EXERCISE DESCRIPTION » Extract each of the items below and reproduce them verbatim, preserving every line in its original order.

■ ■ ■ ■

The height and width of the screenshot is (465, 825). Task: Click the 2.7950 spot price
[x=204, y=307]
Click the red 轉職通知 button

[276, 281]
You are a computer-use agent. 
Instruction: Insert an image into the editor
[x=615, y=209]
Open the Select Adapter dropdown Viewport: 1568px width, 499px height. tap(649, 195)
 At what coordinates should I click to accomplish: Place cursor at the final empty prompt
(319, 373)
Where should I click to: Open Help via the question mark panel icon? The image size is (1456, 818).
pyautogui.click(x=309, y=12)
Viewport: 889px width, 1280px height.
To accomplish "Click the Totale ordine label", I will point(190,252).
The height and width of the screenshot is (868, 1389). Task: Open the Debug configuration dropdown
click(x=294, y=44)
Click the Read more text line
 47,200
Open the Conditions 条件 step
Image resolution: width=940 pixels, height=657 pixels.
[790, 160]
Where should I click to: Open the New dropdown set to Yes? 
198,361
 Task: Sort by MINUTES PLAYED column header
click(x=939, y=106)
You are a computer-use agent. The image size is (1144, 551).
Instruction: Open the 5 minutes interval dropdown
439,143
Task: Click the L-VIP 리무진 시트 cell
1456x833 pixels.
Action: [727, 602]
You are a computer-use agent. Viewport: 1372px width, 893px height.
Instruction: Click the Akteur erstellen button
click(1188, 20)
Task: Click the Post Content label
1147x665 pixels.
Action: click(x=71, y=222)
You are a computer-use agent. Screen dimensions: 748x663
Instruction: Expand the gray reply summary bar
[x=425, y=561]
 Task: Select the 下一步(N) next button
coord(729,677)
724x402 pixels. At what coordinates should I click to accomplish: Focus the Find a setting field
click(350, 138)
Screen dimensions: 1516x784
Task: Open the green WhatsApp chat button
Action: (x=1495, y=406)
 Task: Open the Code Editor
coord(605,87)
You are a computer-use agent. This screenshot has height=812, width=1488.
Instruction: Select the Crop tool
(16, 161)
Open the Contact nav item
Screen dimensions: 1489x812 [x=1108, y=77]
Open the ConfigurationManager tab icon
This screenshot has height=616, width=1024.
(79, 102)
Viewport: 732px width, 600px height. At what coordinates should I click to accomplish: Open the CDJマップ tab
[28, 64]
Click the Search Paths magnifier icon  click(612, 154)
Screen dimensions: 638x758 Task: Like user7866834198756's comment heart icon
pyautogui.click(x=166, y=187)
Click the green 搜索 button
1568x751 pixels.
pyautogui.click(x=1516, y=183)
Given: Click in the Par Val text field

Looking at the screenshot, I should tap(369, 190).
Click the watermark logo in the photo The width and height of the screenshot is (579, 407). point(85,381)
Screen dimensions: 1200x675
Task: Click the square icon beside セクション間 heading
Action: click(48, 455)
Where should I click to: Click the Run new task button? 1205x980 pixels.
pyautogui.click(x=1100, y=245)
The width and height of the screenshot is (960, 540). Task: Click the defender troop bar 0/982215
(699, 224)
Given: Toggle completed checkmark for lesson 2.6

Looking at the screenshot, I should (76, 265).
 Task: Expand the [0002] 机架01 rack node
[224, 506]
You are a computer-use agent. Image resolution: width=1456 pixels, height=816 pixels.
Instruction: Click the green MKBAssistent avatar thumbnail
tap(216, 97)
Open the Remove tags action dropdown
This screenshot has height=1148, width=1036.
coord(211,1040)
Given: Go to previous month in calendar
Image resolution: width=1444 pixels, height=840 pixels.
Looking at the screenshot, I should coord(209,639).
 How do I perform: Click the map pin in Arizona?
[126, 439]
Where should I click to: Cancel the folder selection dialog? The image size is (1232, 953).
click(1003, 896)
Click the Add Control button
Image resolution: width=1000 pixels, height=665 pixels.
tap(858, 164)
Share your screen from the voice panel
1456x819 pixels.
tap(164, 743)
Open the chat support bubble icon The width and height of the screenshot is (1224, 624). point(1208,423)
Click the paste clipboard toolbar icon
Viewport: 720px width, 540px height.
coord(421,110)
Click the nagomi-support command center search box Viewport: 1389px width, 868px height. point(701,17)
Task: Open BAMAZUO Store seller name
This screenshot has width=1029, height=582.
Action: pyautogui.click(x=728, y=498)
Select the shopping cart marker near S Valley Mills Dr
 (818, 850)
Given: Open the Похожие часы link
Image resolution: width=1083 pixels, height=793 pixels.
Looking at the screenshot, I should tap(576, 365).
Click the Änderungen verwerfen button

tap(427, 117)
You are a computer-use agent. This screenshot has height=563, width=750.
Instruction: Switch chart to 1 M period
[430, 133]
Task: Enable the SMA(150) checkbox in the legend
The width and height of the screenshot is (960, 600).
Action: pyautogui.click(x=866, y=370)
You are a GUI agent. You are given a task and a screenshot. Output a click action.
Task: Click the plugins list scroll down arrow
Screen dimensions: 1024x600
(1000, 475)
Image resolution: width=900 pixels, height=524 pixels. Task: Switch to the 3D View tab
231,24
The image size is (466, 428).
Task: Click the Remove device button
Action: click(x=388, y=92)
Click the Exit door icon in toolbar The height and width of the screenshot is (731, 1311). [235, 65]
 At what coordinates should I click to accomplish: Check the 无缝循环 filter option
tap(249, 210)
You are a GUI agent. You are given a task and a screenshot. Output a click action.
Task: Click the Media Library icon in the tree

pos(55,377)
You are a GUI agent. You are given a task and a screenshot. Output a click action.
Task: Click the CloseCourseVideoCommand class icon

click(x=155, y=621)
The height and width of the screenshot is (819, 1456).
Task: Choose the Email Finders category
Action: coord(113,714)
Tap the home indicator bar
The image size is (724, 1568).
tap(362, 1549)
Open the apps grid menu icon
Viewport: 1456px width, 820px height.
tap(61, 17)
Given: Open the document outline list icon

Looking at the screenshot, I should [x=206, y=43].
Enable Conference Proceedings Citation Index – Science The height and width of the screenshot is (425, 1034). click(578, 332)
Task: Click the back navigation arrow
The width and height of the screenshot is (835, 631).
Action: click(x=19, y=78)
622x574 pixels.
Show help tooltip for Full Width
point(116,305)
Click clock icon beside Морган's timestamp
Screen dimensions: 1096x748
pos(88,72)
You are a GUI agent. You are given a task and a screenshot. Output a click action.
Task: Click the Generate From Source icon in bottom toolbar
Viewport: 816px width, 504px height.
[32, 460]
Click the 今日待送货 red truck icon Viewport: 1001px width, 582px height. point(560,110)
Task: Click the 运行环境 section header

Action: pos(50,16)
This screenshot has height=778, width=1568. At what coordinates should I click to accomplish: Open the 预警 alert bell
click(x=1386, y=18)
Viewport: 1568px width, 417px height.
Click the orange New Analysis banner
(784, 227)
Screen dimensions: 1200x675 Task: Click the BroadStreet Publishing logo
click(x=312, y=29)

■ ■ ■ ■

ANSWER TO THE PROBLEM »
The height and width of the screenshot is (465, 825). Task: Click the 2.7950 spot price
[x=204, y=307]
Click the red 轉職通知 button

[276, 281]
You are a computer-use agent. 
Instruction: Insert an image into the editor
[x=615, y=209]
Open the Select Adapter dropdown Viewport: 1568px width, 499px height. tap(649, 195)
 At what coordinates should I click to accomplish: Place cursor at the final empty prompt
(319, 373)
Where should I click to: Open Help via the question mark panel icon? The image size is (1456, 818).
pyautogui.click(x=309, y=12)
Viewport: 889px width, 1280px height.
To accomplish "Click the Totale ordine label", I will point(190,252).
The height and width of the screenshot is (868, 1389). Task: Open the Debug configuration dropdown
click(x=294, y=44)
Click the Read more text line
 47,200
Open the Conditions 条件 step
Image resolution: width=940 pixels, height=657 pixels.
[790, 160]
Where should I click to: Open the New dropdown set to Yes? 
198,361
 Task: Sort by MINUTES PLAYED column header
click(x=939, y=106)
You are a computer-use agent. The image size is (1144, 551).
Instruction: Open the 5 minutes interval dropdown
439,143
Task: Click the L-VIP 리무진 시트 cell
1456x833 pixels.
Action: [727, 602]
You are a computer-use agent. Viewport: 1372px width, 893px height.
Instruction: Click the Akteur erstellen button
click(1188, 20)
Task: Click the Post Content label
1147x665 pixels.
Action: click(x=71, y=222)
You are a computer-use agent. Screen dimensions: 748x663
Instruction: Expand the gray reply summary bar
[x=425, y=561]
 Task: Select the 下一步(N) next button
coord(729,677)
724x402 pixels. At what coordinates should I click to accomplish: Focus the Find a setting field
click(350, 138)
Screen dimensions: 1516x784
Task: Open the green WhatsApp chat button
Action: (x=1495, y=406)
 Task: Open the Code Editor
coord(605,87)
You are a computer-use agent. This screenshot has height=812, width=1488.
Instruction: Select the Crop tool
(16, 161)
Open the Contact nav item
Screen dimensions: 1489x812 [x=1108, y=77]
Open the ConfigurationManager tab icon
This screenshot has height=616, width=1024.
(79, 102)
Viewport: 732px width, 600px height. At what coordinates should I click to accomplish: Open the CDJマップ tab
[28, 64]
Click the Search Paths magnifier icon  click(612, 154)
Screen dimensions: 638x758 Task: Like user7866834198756's comment heart icon
pyautogui.click(x=166, y=187)
Click the green 搜索 button
1568x751 pixels.
pyautogui.click(x=1516, y=183)
Given: Click in the Par Val text field

Looking at the screenshot, I should tap(369, 190).
Click the watermark logo in the photo The width and height of the screenshot is (579, 407). point(85,381)
Screen dimensions: 1200x675
Task: Click the square icon beside セクション間 heading
Action: click(48, 455)
Where should I click to: Click the Run new task button? 1205x980 pixels.
pyautogui.click(x=1100, y=245)
The width and height of the screenshot is (960, 540). Task: Click the defender troop bar 0/982215
(699, 224)
Given: Toggle completed checkmark for lesson 2.6

Looking at the screenshot, I should (76, 265).
 Task: Expand the [0002] 机架01 rack node
[224, 506]
You are a computer-use agent. Image resolution: width=1456 pixels, height=816 pixels.
Instruction: Click the green MKBAssistent avatar thumbnail
tap(216, 97)
Open the Remove tags action dropdown
This screenshot has height=1148, width=1036.
coord(211,1040)
Given: Go to previous month in calendar
Image resolution: width=1444 pixels, height=840 pixels.
Looking at the screenshot, I should coord(209,639).
 How do I perform: Click the map pin in Arizona?
[126, 439]
Where should I click to: Cancel the folder selection dialog? The image size is (1232, 953).
click(1003, 896)
Click the Add Control button
Image resolution: width=1000 pixels, height=665 pixels.
tap(858, 164)
Share your screen from the voice panel
1456x819 pixels.
tap(164, 743)
Open the chat support bubble icon The width and height of the screenshot is (1224, 624). point(1208,423)
Click the paste clipboard toolbar icon
Viewport: 720px width, 540px height.
coord(421,110)
Click the nagomi-support command center search box Viewport: 1389px width, 868px height. point(701,17)
Task: Open BAMAZUO Store seller name
This screenshot has width=1029, height=582.
Action: pyautogui.click(x=728, y=498)
Select the shopping cart marker near S Valley Mills Dr
 (818, 850)
Given: Open the Похожие часы link
Image resolution: width=1083 pixels, height=793 pixels.
Looking at the screenshot, I should tap(576, 365).
Click the Änderungen verwerfen button

tap(427, 117)
You are a computer-use agent. This screenshot has height=563, width=750.
Instruction: Switch chart to 1 M period
[430, 133]
Task: Enable the SMA(150) checkbox in the legend
The width and height of the screenshot is (960, 600).
Action: pyautogui.click(x=866, y=370)
You are a GUI agent. You are given a task and a screenshot. Output a click action.
Task: Click the plugins list scroll down arrow
Screen dimensions: 1024x600
(1000, 475)
Image resolution: width=900 pixels, height=524 pixels. Task: Switch to the 3D View tab
231,24
The image size is (466, 428).
Task: Click the Remove device button
Action: click(x=388, y=92)
Click the Exit door icon in toolbar The height and width of the screenshot is (731, 1311). [235, 65]
 At what coordinates should I click to accomplish: Check the 无缝循环 filter option
tap(249, 210)
You are a GUI agent. You are given a task and a screenshot. Output a click action.
Task: Click the Media Library icon in the tree

pos(55,377)
You are a GUI agent. You are given a task and a screenshot. Output a click action.
Task: Click the CloseCourseVideoCommand class icon

click(x=155, y=621)
The height and width of the screenshot is (819, 1456).
Task: Choose the Email Finders category
Action: coord(113,714)
Tap the home indicator bar
The image size is (724, 1568).
tap(362, 1549)
Open the apps grid menu icon
Viewport: 1456px width, 820px height.
tap(61, 17)
Given: Open the document outline list icon

Looking at the screenshot, I should [x=206, y=43].
Enable Conference Proceedings Citation Index – Science The height and width of the screenshot is (425, 1034). click(578, 332)
Task: Click the back navigation arrow
The width and height of the screenshot is (835, 631).
Action: click(x=19, y=78)
622x574 pixels.
Show help tooltip for Full Width
point(116,305)
Click clock icon beside Морган's timestamp
Screen dimensions: 1096x748
pos(88,72)
You are a GUI agent. You are given a task and a screenshot. Output a click action.
Task: Click the Generate From Source icon in bottom toolbar
Viewport: 816px width, 504px height.
[32, 460]
Click the 今日待送货 red truck icon Viewport: 1001px width, 582px height. point(560,110)
Task: Click the 运行环境 section header

Action: pos(50,16)
This screenshot has height=778, width=1568. At what coordinates should I click to accomplish: Open the 预警 alert bell
click(x=1386, y=18)
Viewport: 1568px width, 417px height.
Click the orange New Analysis banner
(784, 227)
Screen dimensions: 1200x675 Task: Click the BroadStreet Publishing logo
click(x=312, y=29)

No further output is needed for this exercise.